ЗАДАНИЕ A.
Дословно процитируйте отрывок фрагмента о различении между словами "Различение и ассоциация." и "объектов, замещающих прежние." включительно.

ИСХОДНЫЙ ФРАГМЕНТ.
Различение и ассоциация. На с. 30 я говорил, что первый объект познания ребенка составляет тот зачаток, из которого впоследствии развивается познание Вселенной через присоединение новых элементов извне и различение других изнутри. Другими словами, опыт слагается одновременно при помощи ассоциации и диссоциации, и психологию следует излагать и аналитически, и синтетически. Наши первичные чувственные данные познания, с одной стороны, раздробляются при помощи внимания, а с другой связываются с другими чувственными данными или посредством движений, перемещающих наши органы чувств в пространстве, или благодаря чередованию новых объектов, замещающих прежние.
"Простые впечатления" Юма, "простые идеи" Локка суть абстракции мысли, никогда не осуществляющиеся в опыте. Жизнь с самого начала дает нам конкретные объекты, смутно сливающиеся с остальным миром, который облекает их в пространство и время, и в то же время потенциально делимые на внутренние элементы и части. Эти объекты мы то разъединяем, то слагаем. И то и другое одинаково необходимо для развития нашего познания об объектах, и трудно сказать, какой из двух процессов мы чаще применяем. Но если допустить, что "простые ощущения", элементы, из которых традиционный ассоцианизм строит всю душевную жизнь, суть продукты различения, доведенного до высшей степени, то нам придется, по-видимому, начать разбор данного вопроса с анализирующих способностей внимания и различения.
Что такое различение? Усмотрение какой-либо части данного объекта есть акт различения. Уже на с. 21 я описал, как мы нередко самопроизвольно впадаем в состояние неразличения даже по отношению к объектам, которые уже ранее научились различать. Такие анестезирующие средства, как хлороформ, закись азота (N2O) и т.д., вызывают иногда временные состояния сознания, когда способность к различению еще более ослабляется; особенно резко это замечается при численном различении. Так, под влиянием анестезирующих средств мы видим свет, слышим звуки, но, сколько зрительных или слуховых впечатлений (одно или много) воспринято нами, мы не в состоянии сказать. В тех случаях, когда части объекта были уже различены нами и каждая из них уже стала объектом особого акта различения, мы с трудом можем восстановить перед сознанием первоначальную цельность. Но на самом деле это убеждение иллюзорно, так как нет сомнения, что любое число впечатлений, получаемое нами от любого числа чувственных раздражений, одновременно проникая в сознание, которое еще не восприняло каждого из них поодиночке, дает сознанию единый, неразделенный объект. Иначе говоря, все объекты, которые могут осознаваться слитно, именно так и осознаются, раздельно же осознается только то, что должно так осознаваться. В настоящей главе мы рассмотрим, что заставляет нас осознавать впечатления раздельно.
Условия, благоприятствующие акту различения. Я рассмотрю последовательно различия с разных точек зрения: 1) поскольку они непосредственно ощущаются; 2) поскольку мы о них заключаем; 3) поскольку мы их выделяем из сложных комплексов.

ПРЕДОСТАВЛЕННЫЕ ЗАПИСИ.
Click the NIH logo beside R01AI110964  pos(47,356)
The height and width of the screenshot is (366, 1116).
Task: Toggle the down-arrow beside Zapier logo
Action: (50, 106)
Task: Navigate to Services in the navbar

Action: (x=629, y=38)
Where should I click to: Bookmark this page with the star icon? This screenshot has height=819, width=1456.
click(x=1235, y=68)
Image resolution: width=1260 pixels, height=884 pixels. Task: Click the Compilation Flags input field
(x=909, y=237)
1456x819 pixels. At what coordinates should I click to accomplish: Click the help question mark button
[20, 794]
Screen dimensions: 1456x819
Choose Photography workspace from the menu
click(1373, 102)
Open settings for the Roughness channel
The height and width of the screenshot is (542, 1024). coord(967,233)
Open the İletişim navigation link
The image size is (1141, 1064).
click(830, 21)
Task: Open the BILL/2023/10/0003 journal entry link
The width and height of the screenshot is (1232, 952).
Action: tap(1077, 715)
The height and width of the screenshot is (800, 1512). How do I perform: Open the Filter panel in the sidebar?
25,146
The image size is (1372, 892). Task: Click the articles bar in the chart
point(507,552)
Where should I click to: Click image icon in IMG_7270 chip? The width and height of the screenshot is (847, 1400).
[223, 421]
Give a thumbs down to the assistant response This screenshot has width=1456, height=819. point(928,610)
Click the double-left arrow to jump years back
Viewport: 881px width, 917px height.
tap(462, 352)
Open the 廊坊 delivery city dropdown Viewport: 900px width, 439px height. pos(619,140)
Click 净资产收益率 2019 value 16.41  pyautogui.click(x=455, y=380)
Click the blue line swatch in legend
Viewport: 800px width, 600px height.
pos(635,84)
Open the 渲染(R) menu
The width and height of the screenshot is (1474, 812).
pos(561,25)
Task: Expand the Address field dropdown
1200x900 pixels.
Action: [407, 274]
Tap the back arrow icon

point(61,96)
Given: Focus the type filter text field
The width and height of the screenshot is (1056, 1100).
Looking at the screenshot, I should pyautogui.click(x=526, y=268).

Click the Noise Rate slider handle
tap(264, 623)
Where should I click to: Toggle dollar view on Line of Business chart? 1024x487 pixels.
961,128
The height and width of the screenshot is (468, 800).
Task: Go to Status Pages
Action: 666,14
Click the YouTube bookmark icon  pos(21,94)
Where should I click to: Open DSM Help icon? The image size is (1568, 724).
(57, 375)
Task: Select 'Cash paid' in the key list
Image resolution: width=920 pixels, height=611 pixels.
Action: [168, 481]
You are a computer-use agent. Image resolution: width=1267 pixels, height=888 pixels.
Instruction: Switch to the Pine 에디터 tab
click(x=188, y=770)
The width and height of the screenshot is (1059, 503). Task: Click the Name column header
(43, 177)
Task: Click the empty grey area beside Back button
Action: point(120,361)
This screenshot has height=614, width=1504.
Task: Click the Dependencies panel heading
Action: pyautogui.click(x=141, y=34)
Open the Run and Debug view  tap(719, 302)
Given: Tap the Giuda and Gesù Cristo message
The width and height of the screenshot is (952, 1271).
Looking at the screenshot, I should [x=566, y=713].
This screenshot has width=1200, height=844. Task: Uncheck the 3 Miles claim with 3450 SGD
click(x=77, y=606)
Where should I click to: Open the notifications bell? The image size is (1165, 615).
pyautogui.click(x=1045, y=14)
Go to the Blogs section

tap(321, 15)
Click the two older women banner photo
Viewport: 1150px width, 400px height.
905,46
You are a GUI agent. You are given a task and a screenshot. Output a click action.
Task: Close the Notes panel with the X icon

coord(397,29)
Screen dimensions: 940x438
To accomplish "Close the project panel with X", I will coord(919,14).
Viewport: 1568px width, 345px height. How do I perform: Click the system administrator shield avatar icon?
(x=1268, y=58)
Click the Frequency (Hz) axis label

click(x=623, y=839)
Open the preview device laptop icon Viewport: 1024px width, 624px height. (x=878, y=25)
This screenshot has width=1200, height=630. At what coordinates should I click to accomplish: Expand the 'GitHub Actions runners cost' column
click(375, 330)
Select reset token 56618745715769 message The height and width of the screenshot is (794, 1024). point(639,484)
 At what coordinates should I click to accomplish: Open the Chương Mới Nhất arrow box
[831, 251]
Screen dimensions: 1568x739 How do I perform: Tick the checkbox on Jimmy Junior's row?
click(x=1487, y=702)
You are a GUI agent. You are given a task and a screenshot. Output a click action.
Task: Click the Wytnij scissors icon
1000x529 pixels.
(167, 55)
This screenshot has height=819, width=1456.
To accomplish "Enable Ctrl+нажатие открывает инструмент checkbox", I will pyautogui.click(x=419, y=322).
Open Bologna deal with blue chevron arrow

ЗАДАНИЕ B.
Пожалуйста, перепишите без изменений строки записей между строкой, содержащей "Open settings for the Roughness channel", и строкой, содержащей "point(61,96)", включительно.

ПОЛНЫЙ ОТВЕТ A.
Различение и ассоциация. На с. 30 я говорил, что первый объект познания ребенка составляет тот зачаток, из которого впоследствии развивается познание Вселенной через присоединение новых элементов извне и различение других изнутри. Другими словами, опыт слагается одновременно при помощи ассоциации и диссоциации, и психологию следует излагать и аналитически, и синтетически. Наши первичные чувственные данные познания, с одной стороны, раздробляются при помощи внимания, а с другой связываются с другими чувственными данными или посредством движений, перемещающих наши органы чувств в пространстве, или благодаря чередованию новых объектов, замещающих прежние.

ПОЛНЫЙ ОТВЕТ B.
Open settings for the Roughness channel
The height and width of the screenshot is (542, 1024). coord(967,233)
Open the İletişim navigation link
The image size is (1141, 1064).
click(830, 21)
Task: Open the BILL/2023/10/0003 journal entry link
The width and height of the screenshot is (1232, 952).
Action: tap(1077, 715)
The height and width of the screenshot is (800, 1512). How do I perform: Open the Filter panel in the sidebar?
25,146
The image size is (1372, 892). Task: Click the articles bar in the chart
point(507,552)
Where should I click to: Click image icon in IMG_7270 chip? The width and height of the screenshot is (847, 1400).
[223, 421]
Give a thumbs down to the assistant response This screenshot has width=1456, height=819. point(928,610)
Click the double-left arrow to jump years back
Viewport: 881px width, 917px height.
tap(462, 352)
Open the 廊坊 delivery city dropdown Viewport: 900px width, 439px height. pos(619,140)
Click 净资产收益率 2019 value 16.41  pyautogui.click(x=455, y=380)
Click the blue line swatch in legend
Viewport: 800px width, 600px height.
pos(635,84)
Open the 渲染(R) menu
The width and height of the screenshot is (1474, 812).
pos(561,25)
Task: Expand the Address field dropdown
1200x900 pixels.
Action: [407, 274]
Tap the back arrow icon

point(61,96)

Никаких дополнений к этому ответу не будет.